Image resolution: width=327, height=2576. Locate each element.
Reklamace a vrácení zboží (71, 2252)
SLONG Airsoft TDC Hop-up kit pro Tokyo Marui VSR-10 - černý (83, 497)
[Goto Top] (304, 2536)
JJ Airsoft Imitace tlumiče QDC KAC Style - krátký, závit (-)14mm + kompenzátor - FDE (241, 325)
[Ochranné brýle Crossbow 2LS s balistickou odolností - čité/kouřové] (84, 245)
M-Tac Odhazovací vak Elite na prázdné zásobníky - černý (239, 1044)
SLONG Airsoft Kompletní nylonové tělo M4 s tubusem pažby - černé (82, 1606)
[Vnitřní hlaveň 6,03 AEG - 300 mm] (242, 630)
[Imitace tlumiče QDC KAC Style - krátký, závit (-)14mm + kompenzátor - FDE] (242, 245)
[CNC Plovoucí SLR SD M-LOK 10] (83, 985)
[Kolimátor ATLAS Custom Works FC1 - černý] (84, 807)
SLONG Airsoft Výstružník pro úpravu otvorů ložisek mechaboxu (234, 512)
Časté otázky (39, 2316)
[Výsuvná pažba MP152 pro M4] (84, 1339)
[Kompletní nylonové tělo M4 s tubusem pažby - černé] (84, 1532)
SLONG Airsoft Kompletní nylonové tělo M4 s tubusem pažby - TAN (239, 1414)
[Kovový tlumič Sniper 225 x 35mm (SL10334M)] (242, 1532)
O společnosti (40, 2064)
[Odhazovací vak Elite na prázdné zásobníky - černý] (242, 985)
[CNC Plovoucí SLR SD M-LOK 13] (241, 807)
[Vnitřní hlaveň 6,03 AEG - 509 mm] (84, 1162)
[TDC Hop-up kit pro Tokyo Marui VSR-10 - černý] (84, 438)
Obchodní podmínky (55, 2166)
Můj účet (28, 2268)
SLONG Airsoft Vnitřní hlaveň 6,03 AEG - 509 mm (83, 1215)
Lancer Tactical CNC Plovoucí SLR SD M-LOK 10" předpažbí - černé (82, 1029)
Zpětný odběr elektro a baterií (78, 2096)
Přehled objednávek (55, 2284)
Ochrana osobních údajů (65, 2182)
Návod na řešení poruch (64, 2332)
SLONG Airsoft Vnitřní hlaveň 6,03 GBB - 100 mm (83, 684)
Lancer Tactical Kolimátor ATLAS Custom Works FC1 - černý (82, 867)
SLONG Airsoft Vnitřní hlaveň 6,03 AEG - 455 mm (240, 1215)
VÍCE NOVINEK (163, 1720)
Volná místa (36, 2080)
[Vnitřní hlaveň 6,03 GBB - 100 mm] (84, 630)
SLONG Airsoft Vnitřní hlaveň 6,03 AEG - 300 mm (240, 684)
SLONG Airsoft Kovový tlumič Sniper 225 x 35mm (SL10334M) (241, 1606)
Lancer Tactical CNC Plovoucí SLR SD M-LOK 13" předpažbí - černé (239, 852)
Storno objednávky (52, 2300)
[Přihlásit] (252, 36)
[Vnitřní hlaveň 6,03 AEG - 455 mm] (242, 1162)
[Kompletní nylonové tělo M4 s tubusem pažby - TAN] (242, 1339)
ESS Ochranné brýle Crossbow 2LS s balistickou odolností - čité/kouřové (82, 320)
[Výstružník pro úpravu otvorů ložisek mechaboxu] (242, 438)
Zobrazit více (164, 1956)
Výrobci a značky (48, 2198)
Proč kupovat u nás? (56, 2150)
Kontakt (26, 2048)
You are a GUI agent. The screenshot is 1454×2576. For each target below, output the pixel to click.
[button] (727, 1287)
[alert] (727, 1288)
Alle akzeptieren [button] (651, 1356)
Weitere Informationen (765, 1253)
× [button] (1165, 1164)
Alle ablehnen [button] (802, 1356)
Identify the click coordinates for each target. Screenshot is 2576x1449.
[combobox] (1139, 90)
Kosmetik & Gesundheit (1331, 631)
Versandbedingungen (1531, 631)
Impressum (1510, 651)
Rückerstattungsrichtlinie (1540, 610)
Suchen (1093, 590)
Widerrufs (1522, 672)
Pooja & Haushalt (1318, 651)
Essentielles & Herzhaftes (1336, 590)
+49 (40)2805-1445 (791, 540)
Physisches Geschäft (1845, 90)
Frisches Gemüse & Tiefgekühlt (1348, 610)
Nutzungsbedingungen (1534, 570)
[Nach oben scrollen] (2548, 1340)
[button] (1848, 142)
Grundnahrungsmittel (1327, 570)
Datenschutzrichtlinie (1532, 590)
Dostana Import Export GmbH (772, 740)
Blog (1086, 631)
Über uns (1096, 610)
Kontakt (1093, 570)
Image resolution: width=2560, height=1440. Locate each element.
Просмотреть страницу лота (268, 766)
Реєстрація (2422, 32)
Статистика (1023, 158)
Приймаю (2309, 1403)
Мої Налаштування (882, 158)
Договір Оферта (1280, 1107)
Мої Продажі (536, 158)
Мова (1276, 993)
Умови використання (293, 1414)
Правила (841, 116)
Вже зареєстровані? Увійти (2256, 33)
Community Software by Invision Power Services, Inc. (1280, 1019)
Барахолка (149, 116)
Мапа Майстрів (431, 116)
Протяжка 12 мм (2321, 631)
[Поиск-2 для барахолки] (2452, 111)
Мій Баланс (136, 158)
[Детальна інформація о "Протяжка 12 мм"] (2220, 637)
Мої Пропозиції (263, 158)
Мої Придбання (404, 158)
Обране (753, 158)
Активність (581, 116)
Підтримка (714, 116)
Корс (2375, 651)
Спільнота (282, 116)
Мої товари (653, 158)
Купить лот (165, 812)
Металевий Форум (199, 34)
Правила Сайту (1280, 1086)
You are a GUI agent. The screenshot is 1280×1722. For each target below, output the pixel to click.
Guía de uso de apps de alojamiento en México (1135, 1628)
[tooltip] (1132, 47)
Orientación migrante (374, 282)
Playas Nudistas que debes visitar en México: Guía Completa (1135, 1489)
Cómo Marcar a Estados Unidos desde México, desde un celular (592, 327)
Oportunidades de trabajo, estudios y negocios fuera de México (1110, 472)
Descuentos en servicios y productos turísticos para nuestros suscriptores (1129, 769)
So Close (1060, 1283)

•••••

YOUR ASSIGNMENT> Say, as a bare number, how many lines in the entries above include the string "resolution".

SOLVED EXERCISE> 2